9. OTHER EVENTS CONSTITUTING AN OFFER TO TRANSFER INTERESTS.
(a) Each of the following events or conditions shall constitute a “Repurchase Event”:
(i) The filing of a petition in bankruptcy by or against the Shareholder (unless the petition is dismissed within sixty (60) days);
(ii) Any general assignment by the Shareholder for the benefit of his or her creditors;
(iii) Any other event, other than an Offer made pursuant to Section 5 of this Agreement, a Transfer subject to Section 5, or a Permitted Transfer, which, were it not for the provisions of this Agreement, would cause any such Shares, or any interest therein, to be sold, assigned, awarded, confirmed or otherwise transferred, for consideration or otherwise, to any person, whether voluntarily, involuntarily or by operation of law, or any event which would cause the Shares to be pledged, hypothecated or encumbered.

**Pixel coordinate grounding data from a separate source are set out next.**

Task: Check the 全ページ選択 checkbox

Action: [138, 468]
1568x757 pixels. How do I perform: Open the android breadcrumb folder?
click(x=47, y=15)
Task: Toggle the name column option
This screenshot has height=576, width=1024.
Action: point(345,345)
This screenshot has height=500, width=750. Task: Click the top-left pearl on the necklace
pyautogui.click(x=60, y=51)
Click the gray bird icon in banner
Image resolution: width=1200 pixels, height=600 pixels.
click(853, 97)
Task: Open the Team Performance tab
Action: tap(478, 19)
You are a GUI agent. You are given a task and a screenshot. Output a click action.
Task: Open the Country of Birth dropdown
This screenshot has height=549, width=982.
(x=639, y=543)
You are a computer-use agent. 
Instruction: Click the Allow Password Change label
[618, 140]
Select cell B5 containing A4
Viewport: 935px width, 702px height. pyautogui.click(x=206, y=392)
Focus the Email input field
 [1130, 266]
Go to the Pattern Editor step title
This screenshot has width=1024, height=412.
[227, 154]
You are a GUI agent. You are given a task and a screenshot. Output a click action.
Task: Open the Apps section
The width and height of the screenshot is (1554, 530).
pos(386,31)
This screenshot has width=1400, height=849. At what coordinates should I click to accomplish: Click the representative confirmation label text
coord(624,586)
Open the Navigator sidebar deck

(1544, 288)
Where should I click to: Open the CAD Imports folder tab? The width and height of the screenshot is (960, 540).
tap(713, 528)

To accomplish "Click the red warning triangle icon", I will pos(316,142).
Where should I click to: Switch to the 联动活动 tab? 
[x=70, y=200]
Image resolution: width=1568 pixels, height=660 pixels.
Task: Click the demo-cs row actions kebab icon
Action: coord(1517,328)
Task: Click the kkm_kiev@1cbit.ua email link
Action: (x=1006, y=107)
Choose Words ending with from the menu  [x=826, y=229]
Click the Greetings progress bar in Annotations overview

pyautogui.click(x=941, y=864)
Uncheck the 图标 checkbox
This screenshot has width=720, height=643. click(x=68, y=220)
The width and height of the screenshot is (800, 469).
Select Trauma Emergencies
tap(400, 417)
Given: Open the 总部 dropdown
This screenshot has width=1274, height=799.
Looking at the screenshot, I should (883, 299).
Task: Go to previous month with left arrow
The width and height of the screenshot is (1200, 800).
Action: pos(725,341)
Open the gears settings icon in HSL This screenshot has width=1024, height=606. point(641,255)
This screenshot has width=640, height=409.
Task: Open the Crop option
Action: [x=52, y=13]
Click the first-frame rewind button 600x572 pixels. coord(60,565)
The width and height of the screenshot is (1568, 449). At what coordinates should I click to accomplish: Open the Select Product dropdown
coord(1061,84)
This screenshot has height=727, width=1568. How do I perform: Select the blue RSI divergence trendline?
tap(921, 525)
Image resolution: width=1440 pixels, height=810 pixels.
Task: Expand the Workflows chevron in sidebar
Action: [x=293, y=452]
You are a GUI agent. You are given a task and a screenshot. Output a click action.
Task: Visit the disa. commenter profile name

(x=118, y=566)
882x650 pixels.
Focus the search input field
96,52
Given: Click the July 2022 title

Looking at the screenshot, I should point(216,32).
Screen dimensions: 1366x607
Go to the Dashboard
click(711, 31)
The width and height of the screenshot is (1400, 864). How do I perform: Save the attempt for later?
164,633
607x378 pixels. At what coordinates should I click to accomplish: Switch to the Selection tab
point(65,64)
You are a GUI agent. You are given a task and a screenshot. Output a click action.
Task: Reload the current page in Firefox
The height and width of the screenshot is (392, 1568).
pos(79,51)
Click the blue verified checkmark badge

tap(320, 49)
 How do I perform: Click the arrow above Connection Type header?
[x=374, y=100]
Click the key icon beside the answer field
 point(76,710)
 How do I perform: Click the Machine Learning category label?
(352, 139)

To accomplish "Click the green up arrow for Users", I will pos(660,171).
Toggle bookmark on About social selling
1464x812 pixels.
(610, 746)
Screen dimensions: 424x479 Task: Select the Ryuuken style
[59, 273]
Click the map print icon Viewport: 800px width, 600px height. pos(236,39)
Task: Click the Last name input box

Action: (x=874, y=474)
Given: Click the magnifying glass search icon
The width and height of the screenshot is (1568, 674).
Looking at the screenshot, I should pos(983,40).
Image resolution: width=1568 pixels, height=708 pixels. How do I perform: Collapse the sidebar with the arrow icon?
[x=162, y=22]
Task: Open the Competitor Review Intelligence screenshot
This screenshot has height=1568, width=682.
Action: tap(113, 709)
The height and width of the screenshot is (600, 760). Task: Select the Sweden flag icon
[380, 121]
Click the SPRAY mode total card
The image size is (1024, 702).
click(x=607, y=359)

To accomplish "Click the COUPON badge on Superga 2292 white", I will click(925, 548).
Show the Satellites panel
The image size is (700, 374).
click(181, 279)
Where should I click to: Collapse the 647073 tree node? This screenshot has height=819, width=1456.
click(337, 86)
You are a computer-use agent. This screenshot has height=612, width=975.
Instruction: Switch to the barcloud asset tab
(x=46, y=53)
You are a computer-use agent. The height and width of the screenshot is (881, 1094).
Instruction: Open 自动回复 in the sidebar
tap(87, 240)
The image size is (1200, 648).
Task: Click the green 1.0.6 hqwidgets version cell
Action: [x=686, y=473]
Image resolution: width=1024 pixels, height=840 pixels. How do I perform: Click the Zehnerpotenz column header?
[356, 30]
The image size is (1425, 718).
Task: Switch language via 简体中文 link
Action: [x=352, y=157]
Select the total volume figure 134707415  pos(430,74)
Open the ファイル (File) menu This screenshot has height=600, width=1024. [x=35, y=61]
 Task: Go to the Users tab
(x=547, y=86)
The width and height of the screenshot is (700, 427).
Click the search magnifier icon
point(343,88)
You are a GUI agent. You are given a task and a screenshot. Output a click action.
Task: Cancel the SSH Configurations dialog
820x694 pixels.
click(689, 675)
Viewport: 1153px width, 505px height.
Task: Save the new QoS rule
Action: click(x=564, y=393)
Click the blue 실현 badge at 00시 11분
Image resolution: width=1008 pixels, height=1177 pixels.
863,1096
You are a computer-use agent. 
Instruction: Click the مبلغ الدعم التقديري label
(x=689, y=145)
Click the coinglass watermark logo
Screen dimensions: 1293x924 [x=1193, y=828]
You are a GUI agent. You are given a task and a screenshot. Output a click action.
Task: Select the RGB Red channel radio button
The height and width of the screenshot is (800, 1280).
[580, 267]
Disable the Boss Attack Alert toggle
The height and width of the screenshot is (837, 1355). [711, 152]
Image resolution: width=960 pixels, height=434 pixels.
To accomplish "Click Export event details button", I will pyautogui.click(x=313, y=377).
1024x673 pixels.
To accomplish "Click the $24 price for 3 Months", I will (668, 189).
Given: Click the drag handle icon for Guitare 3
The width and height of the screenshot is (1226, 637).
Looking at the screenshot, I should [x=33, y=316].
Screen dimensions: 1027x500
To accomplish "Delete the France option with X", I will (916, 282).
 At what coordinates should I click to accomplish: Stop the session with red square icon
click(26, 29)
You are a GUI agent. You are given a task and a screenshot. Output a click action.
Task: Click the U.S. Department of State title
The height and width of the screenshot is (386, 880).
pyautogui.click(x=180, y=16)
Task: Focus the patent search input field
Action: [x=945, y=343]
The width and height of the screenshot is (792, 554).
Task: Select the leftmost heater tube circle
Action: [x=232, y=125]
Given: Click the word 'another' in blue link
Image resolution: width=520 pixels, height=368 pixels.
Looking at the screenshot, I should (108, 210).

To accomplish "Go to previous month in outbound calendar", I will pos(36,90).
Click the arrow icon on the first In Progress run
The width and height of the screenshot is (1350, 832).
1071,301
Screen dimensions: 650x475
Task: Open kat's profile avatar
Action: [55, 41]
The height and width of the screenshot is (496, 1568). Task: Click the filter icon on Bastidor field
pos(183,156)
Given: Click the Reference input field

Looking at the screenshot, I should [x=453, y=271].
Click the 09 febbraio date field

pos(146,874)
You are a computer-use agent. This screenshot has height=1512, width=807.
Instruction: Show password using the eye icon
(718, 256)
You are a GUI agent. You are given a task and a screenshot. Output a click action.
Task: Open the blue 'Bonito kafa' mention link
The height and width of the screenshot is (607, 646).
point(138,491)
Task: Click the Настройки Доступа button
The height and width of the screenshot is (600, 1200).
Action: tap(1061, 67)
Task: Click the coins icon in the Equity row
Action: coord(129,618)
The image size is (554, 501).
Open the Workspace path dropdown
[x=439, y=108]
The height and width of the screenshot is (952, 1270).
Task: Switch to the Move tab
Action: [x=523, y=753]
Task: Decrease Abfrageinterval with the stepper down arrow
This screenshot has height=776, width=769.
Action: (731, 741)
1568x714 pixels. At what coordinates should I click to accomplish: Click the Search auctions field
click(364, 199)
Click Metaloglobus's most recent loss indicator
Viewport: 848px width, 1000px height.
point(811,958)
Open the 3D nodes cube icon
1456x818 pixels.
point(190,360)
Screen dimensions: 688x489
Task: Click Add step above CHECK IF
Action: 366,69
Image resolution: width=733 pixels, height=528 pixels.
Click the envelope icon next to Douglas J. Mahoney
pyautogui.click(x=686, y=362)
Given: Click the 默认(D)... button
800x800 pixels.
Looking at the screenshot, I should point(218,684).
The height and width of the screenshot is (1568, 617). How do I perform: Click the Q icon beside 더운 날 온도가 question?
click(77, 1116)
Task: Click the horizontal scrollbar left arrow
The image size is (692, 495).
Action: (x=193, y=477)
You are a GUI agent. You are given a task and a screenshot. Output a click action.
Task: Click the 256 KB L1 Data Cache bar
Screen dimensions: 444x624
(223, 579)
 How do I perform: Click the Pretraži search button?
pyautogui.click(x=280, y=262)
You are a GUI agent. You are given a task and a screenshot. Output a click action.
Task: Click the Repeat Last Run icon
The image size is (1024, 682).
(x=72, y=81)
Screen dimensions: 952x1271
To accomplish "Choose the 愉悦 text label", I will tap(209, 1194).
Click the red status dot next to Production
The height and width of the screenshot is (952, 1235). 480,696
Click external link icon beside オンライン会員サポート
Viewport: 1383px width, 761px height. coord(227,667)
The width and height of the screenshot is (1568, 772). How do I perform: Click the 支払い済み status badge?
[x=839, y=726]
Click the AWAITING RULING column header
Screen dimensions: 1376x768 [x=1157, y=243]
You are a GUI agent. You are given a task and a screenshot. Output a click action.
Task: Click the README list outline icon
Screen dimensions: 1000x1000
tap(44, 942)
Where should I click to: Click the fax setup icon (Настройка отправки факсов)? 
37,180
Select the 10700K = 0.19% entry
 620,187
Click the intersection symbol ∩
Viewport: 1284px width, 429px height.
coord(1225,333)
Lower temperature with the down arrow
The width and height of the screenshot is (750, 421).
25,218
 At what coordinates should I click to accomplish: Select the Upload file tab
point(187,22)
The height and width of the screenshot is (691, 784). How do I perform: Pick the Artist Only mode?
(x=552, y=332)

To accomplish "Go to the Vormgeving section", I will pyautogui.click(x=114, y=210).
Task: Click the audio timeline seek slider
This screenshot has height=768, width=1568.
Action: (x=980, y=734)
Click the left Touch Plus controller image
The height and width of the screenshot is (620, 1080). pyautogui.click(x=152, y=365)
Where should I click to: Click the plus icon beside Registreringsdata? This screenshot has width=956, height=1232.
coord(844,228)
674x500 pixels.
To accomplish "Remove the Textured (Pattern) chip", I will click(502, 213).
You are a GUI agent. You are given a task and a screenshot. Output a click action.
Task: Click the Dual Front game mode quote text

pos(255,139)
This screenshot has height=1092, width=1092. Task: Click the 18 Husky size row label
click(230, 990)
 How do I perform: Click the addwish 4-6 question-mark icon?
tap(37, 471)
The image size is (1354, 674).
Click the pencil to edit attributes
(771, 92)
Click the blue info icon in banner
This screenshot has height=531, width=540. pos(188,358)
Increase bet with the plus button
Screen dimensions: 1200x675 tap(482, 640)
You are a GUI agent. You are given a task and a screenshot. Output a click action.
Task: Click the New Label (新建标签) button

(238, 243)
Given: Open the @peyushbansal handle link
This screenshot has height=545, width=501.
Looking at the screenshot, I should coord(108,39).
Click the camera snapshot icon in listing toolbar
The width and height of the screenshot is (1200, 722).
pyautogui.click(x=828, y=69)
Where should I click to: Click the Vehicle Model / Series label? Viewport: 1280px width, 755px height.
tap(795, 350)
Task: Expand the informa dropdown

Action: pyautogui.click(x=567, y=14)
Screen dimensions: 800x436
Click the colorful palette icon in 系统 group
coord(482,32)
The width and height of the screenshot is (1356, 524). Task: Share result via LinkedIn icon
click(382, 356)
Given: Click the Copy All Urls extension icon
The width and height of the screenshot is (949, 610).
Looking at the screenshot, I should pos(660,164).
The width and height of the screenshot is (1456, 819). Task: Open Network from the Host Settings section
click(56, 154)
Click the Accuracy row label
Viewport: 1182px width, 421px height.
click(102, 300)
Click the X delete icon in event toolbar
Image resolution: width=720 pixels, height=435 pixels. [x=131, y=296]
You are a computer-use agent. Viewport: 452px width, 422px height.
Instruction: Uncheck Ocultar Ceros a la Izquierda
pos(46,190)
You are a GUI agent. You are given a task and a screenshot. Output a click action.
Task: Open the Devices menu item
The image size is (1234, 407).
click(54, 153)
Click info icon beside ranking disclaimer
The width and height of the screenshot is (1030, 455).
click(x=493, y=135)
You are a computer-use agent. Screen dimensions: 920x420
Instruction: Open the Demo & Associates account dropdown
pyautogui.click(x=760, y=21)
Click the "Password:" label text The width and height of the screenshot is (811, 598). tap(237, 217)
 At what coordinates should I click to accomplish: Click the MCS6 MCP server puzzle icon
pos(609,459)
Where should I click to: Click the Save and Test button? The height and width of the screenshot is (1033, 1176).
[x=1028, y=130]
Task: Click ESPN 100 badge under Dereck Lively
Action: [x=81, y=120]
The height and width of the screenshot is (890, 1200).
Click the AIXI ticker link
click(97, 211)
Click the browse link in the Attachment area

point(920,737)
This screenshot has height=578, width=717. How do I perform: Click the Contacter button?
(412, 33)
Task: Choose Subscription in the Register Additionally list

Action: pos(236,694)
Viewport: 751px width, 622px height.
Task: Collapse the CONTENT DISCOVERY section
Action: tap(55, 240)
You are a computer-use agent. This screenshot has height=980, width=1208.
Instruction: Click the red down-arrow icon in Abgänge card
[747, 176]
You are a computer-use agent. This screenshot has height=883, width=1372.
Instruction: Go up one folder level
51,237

(b) Upon the occurrence of a Repurchase Event, as defined in Section 9(a), the Remaining Shareholders shall have the right to purchase such Shareholder’s Shares on the same terms and conditions as if such Shareholder had made an Offer to sell such Shares pursuant to Section 5 at the ROFR Price.
(c) Within thirty (30) days after the occurrence of a Repurchase Event, the Shareholder or his or her trustee in bankruptcy, personal representative, guardian, executor or administrator, as appropriate (the “Transferor”), shall give notice in accordance with Section 17 hereof to the Company and the Remaining Shareholders of such event specifying the date of such event and describing in reasonable detail the nature of the event and the number of Shares affected. The price per Share shall be as specified as provided in Section 9(b), above, as appropriate. Such notice shall be deemed to be an Offer for the purposes of Section 5, the number of Shares affected shall be deemed to be the Offered Interest and such ROFR Price (or other price as determined in Section 9(b)) shall be deemed to be the Proposed Price. If any Remaining Shareholder has not received this notice upon the expiration of the thirty (30) day period, any Remaining Shareholder of the Company who has actual knowledge of such event may give notice in accordance with Section 17 hereof to the Company and the Remaining Shareholders at any time after the end of such period, and the notice shall be deemed to be the Offer.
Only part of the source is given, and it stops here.